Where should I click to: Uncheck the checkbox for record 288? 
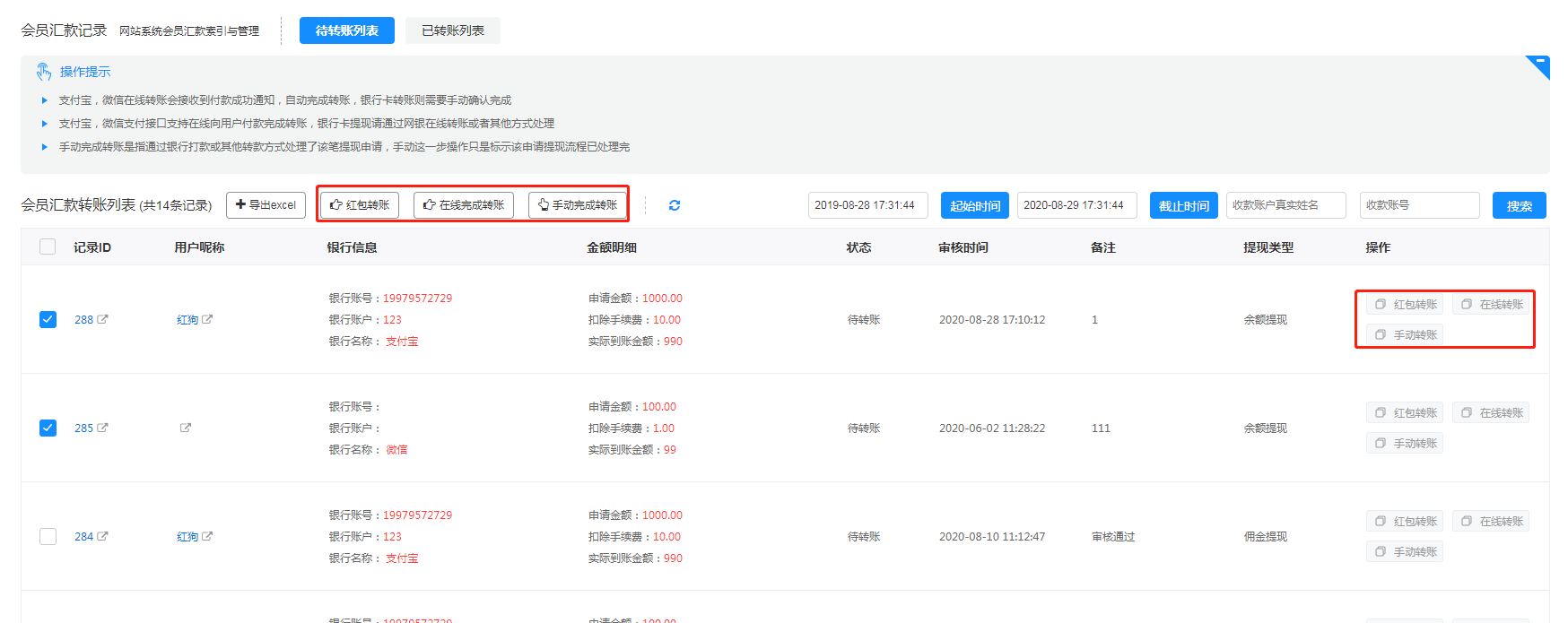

==

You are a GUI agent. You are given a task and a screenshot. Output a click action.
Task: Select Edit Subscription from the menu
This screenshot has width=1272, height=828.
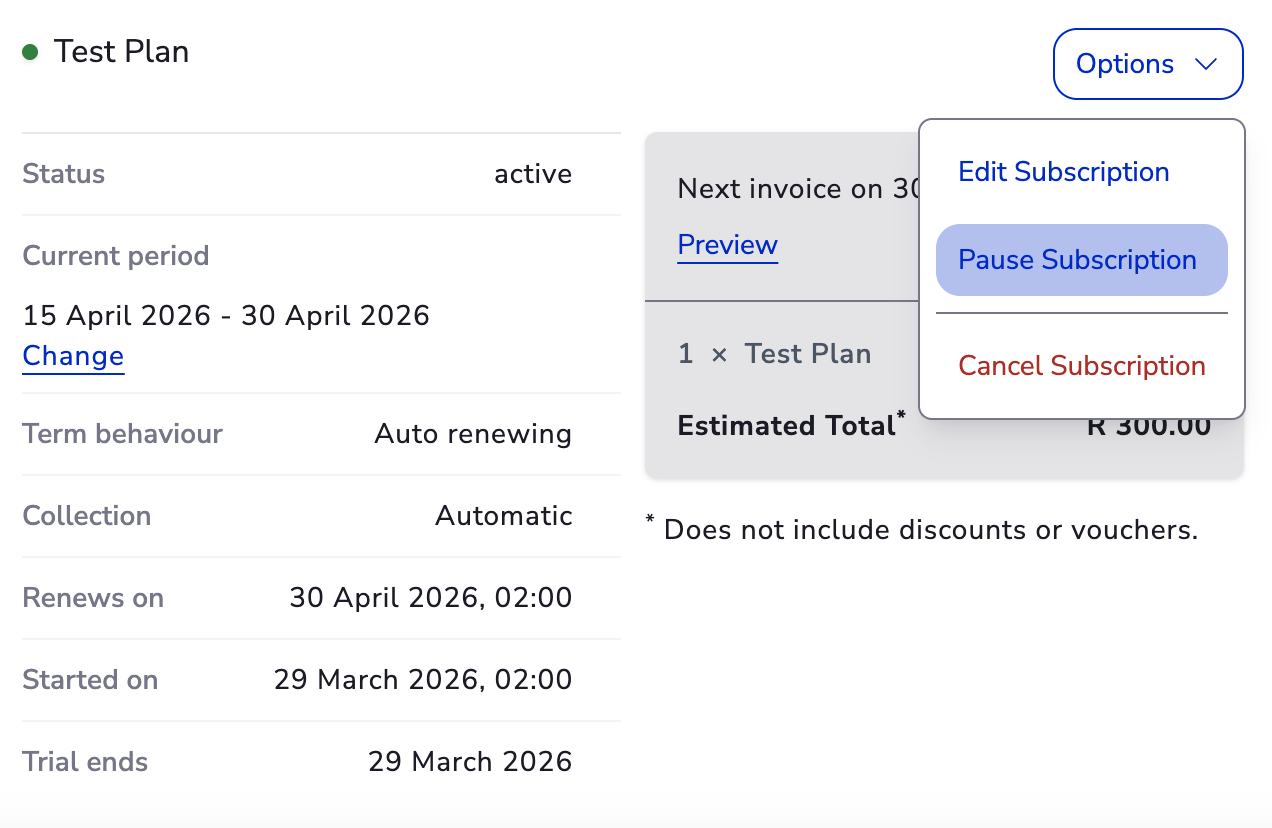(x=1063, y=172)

**Assignment**
Work through the records above. Copy every line with the string "click".

**Answer box**
Where should I click to: Uncheck the checkbox for record 288? 
You are a GUI agent. You are given a task and a screenshot. Output a click action.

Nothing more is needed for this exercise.